Tell us a little bit about yourself.
I was that teen that would be rushing out of my gay youth group meeting, at Haven Youth Group, coming from the Lehigh Valley every week for Woody’s underage night. I started my first nonprofit event company in 2001 when I was still in high school, benefiting groups like Camelot for Children and several 9/11 funds. I left home at 18. I moved from my hometown of Emmaus, Pa., to Portland, Maine, then Boston, then Kailua, Hawaii (followed by moving into town shortly after). After Hawaii I moved to Santa Barbara and then to Los Angeles. I moved to Philadelphia just before my 26th birthday. I had been going to school and bartending the whole time, and I knew then that the way I could create positive change for my community was unconventional but it was time to roll up my sleeves now that I was home. I started bartending at Sisters in 2009, approximately 10 years after my mother had stopped being a shot girl there. When Sisters closed I started working at Tabu, Tavern on Camac, and Voyeur all at the same time. I started bASH events, a community-forward event company, in 2013 and began throwing events staffing and highlighting mostly QPOC. I was doing all of this while working my butt off to get a B.S. in secondary education social studies and a B. A. in history. Now I am the conference coordinator for the Philadelphia Trans Health Conference. I don’t know if I have ever been so proud in my life.

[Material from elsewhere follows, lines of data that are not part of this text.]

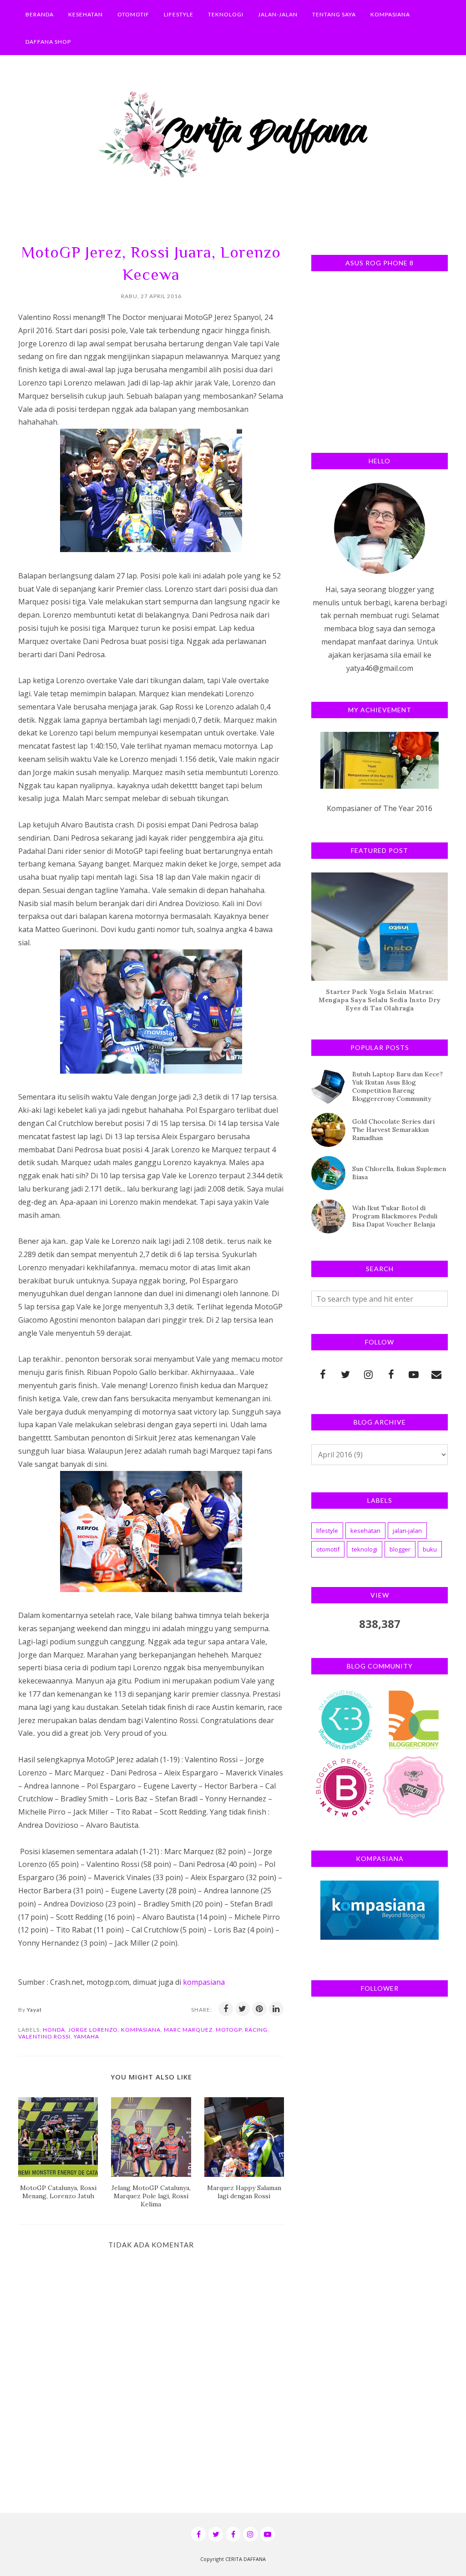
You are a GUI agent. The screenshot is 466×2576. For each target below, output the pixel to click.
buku (430, 1549)
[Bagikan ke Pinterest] (259, 2009)
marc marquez (188, 2029)
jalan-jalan (407, 1530)
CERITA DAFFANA (245, 2559)
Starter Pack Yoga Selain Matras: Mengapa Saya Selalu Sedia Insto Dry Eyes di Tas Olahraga (380, 1000)
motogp (229, 2029)
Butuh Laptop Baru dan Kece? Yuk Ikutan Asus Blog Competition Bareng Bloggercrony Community (397, 1086)
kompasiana (204, 1982)
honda (54, 2029)
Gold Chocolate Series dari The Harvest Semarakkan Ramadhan (393, 1129)
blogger (400, 1549)
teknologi (364, 1549)
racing (256, 2029)
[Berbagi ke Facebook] (225, 2009)
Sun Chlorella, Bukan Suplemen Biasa (399, 1173)
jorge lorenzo (93, 2029)
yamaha (86, 2036)
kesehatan (365, 1530)
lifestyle (327, 1530)
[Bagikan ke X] (242, 2009)
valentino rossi (44, 2036)
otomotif (327, 1549)
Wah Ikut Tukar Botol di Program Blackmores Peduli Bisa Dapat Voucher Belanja (394, 1216)
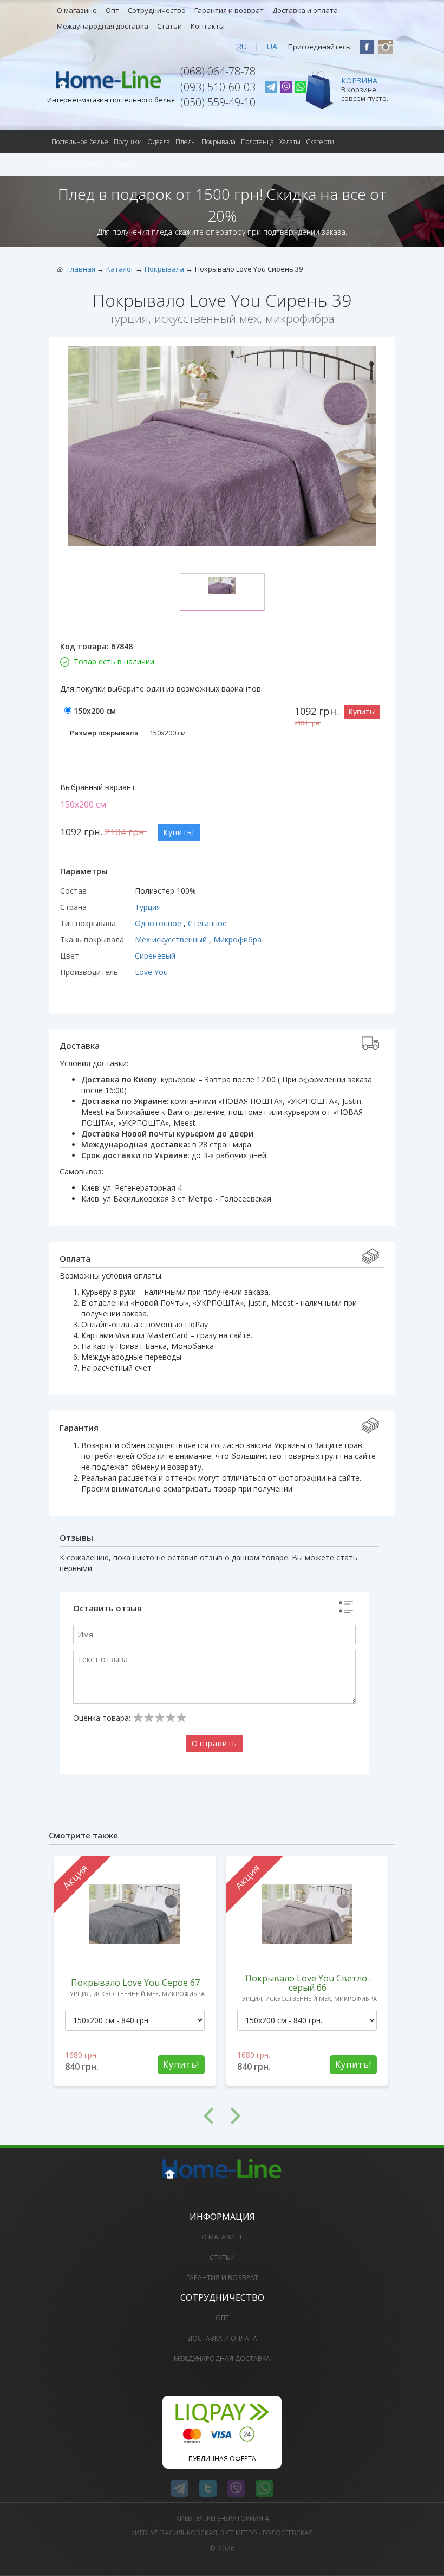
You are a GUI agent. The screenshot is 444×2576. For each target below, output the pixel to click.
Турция (148, 907)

You are a well-known Gayborhood bartender. As a queer woman of color, what’s your perspective on all that has come out recently about racial discrimination in the LGBTQ community?
I would notice, and still do, that as I clocked in, I was always one of the few, if not the only, staff member that looked like me, and certainly even fewer POC handled the money. It makes me sick, exhausted, and hurt that my light skin and my ability to swallow the microaggressions, letting them poison MY well, made me more palatable to folks who turn the key of the bar at night, the bar that my black hands make money for. Over the summer I was wearing a lot of head wraps. I had found this site called the Wrap Life, and it was the answer to me feeling beautiful on my protective hairstyle days. Well, during that week three different customers smiled at me and exclaimed “I love THIS” — waving at my headwrap — “you look just like Aunt Jemima!” By the third person I was in tears. I wanted to shout “That’s racist! Don’t you see that equating me to a mammy while I serve you food and alcohol doubles down on your ingrained white supremacy?” But I do not. I know that if I am perceived as the angry black woman that my words become invalid to them. That my hurt and passion are not valid, because it wasn’t “meant like that.”

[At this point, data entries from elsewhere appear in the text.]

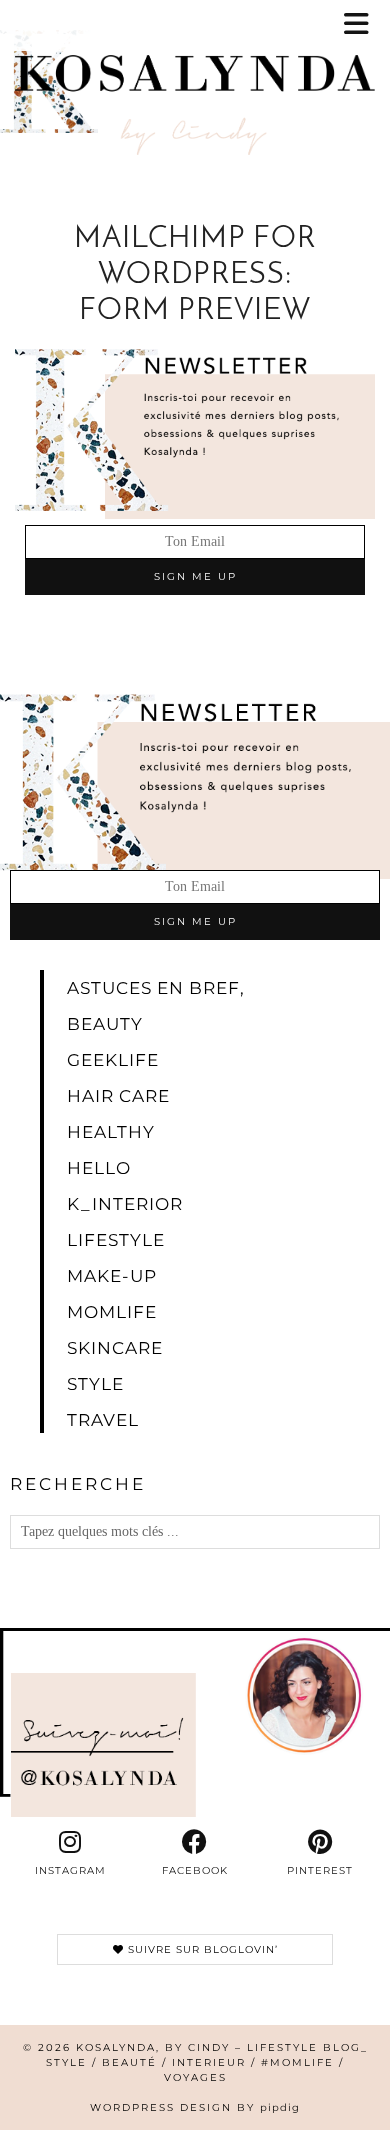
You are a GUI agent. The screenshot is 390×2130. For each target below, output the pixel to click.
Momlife (112, 1312)
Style (95, 1384)
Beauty (105, 1024)
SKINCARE (115, 1348)
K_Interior (125, 1204)
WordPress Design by (195, 2107)
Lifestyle (116, 1240)
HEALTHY (111, 1132)
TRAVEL (103, 1420)
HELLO (99, 1168)
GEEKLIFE (113, 1060)
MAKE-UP (112, 1276)
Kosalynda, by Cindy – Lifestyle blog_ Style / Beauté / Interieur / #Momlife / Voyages (207, 2062)
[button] (363, 25)
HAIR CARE (118, 1096)
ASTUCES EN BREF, (156, 988)
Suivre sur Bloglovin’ (201, 1949)
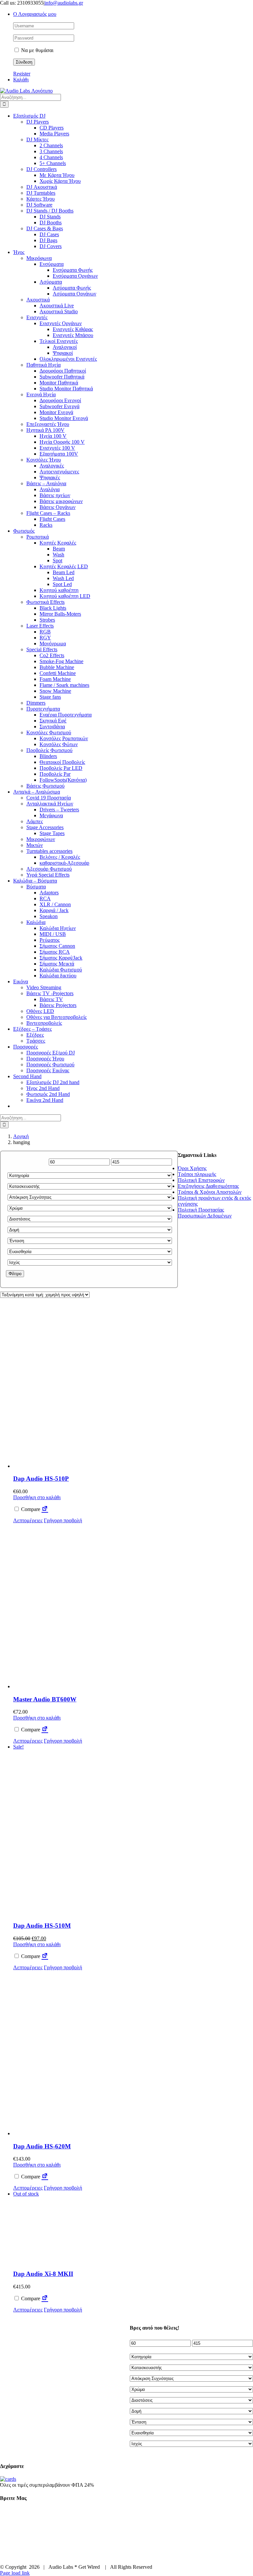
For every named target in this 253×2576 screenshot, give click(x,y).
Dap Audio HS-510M (42, 1925)
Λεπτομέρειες (27, 1520)
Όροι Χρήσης (192, 1168)
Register (21, 73)
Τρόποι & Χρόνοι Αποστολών (209, 1192)
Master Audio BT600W (44, 1699)
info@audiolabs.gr (63, 3)
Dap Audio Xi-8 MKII (43, 2273)
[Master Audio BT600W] (95, 1607)
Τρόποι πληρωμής (197, 1174)
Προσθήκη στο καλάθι (37, 1497)
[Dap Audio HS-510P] (95, 1386)
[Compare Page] (45, 1509)
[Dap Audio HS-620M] (95, 2054)
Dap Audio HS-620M (42, 2146)
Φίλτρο (15, 1273)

Just to give some extra context I’ll leave this here: The inspiration for Aunt Jemima was Billy Kersands’s minstrelsy/vaudeville song “Old Aunt Jemima,” written in 1875. Just 10 years after the slaves were “freed,” the Aunt Jemima character was prominent in minstrel shows and was later adopted by commercial interests to represent the Aunt Jemima brand. (Thanks for this definition, Wikipedia!)

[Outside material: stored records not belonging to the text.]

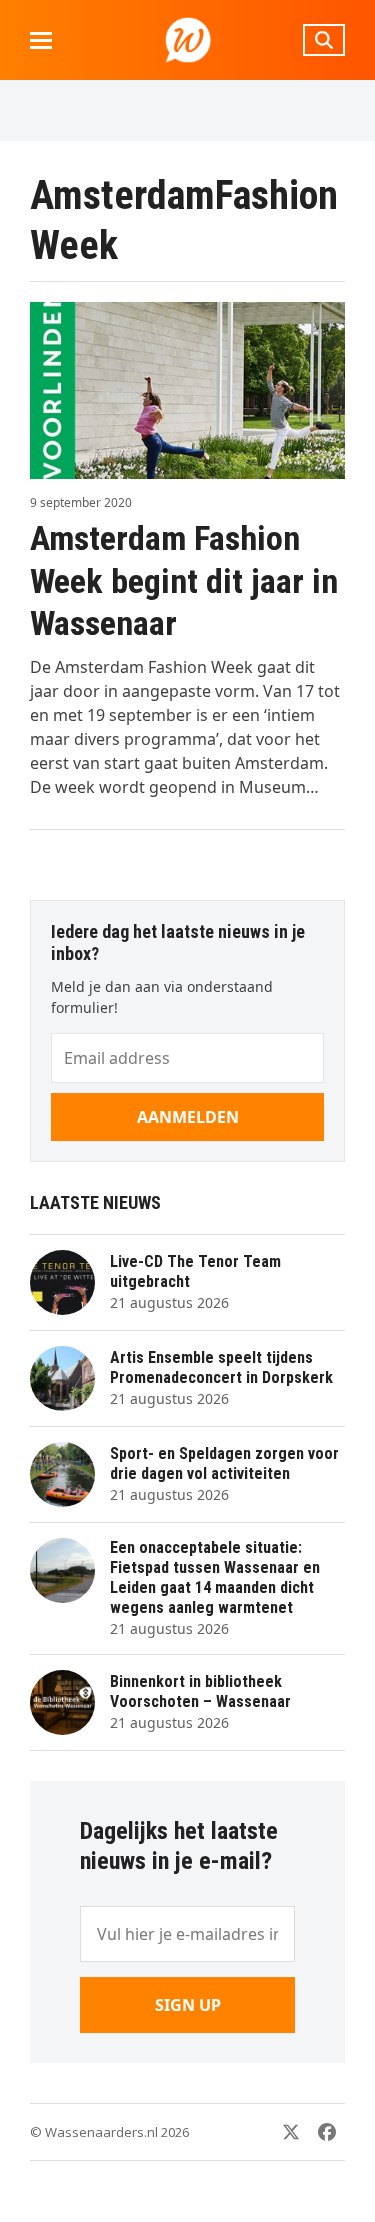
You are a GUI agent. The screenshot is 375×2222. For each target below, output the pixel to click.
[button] (41, 40)
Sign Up (188, 2005)
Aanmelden (188, 1117)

I am not your minstrel. I promise.
From your viewpoint, have things gotten better?
Things in the Gayborhood have not gotten better or worse. They are exactly the same. That is the biggest problem. The racism, the misogyny, and the cruelty to our fellow LGBT siblings has always been present. We are all just more aware of it now. We as POC are no longer afraid to say something to the Queer Beckys. Stand up! Yell it out! We will progress because QPOC will make sure that the LGBT community truly embraces that this is our community too. Life only gets better when you treat others with respect!
What is one piece of advice you would like to give those who are cynical about the possibility of progress?
We are lucky to be alive in this time period. To be adults in the beginning of the next civil rights movement gives us all the opportunity to enact true change. If you don’t want to be part of the progress then take a seat in the back, quietly, because we are not here for that.